Reputation: 12549
I've just started iOS drawing programming and I found out that the coordinate system is different from Mac OS X, basically the point of origin on iOS is on the top left instead of the bottom left as on the mac. Just wondering if anyone knows why Apple made this change, and will it change on the future for Mac as well? I also saw on the docs that the coordinate system on iOS cannot be flipped, so I need to rewrite the code?
Upvotes: 2
Views: 2955
Reputation: 1990
I found an easy way to fix this. Instead of using a standard CALayer object as your base layer, create your own class (based on CALayer) that has a single call:
- (void)layoutSublayers;
{
for(sprite* aSprite in self.sublayers)
{
// -(y pos -1) flips the coordinate system to start in the lower left
aSprite.position = CGPointMake(aSprite.actualPosition.x, -(aSprite.actualPosition.y - 1.0));
}
}
sprite is just a CALayer class with an added CGPoint property, actualPosition.
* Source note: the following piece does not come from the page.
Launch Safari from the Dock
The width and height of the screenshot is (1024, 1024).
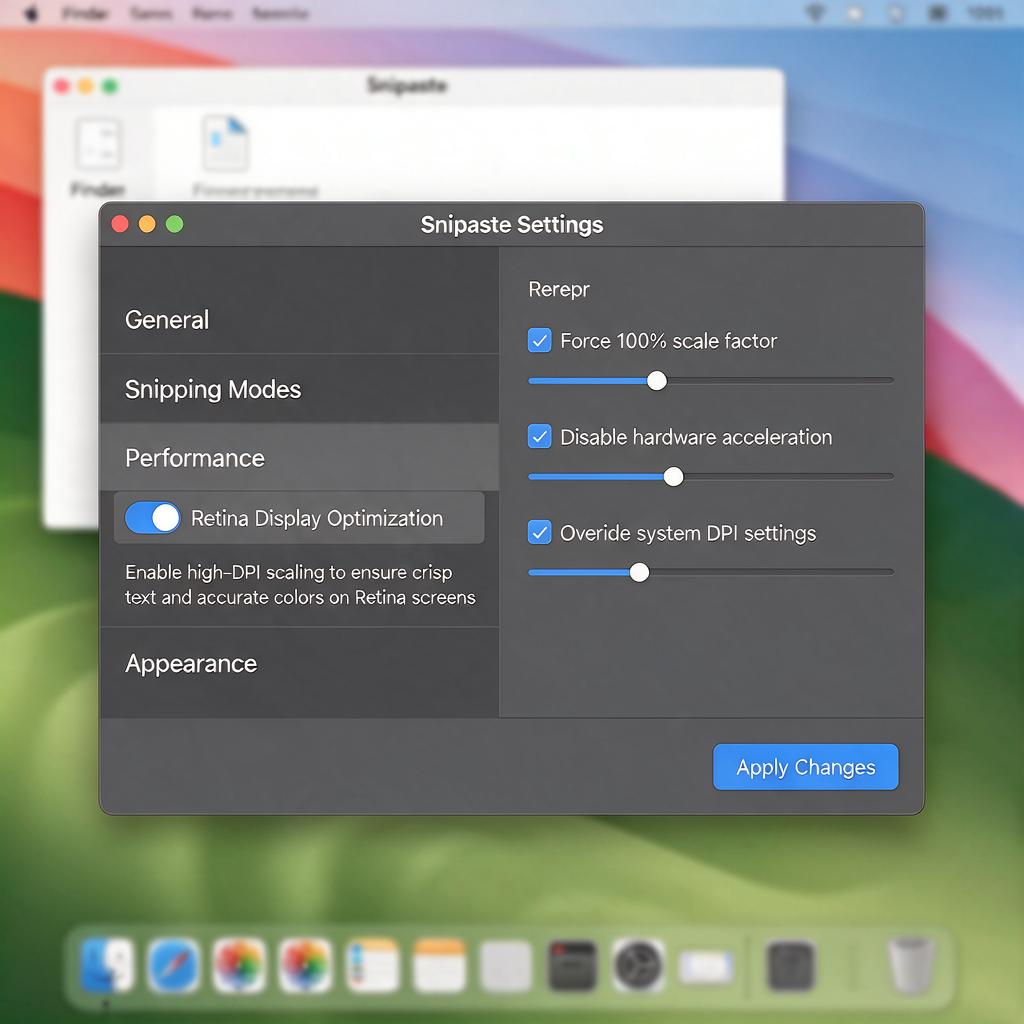pos(173,965)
Update that value to move the sprite.
Upvotes: 1
Reputation: 3113
You are correct about the coordinate system. The reason, if I recall correctly, is that most platforms' drawing systems use upper-left as the coordinate origin. Mac OS X used lower-left because that's what NeXT used.
It probably won't change on the Mac in the future because then everyone would have to totally rewrite their drawing code.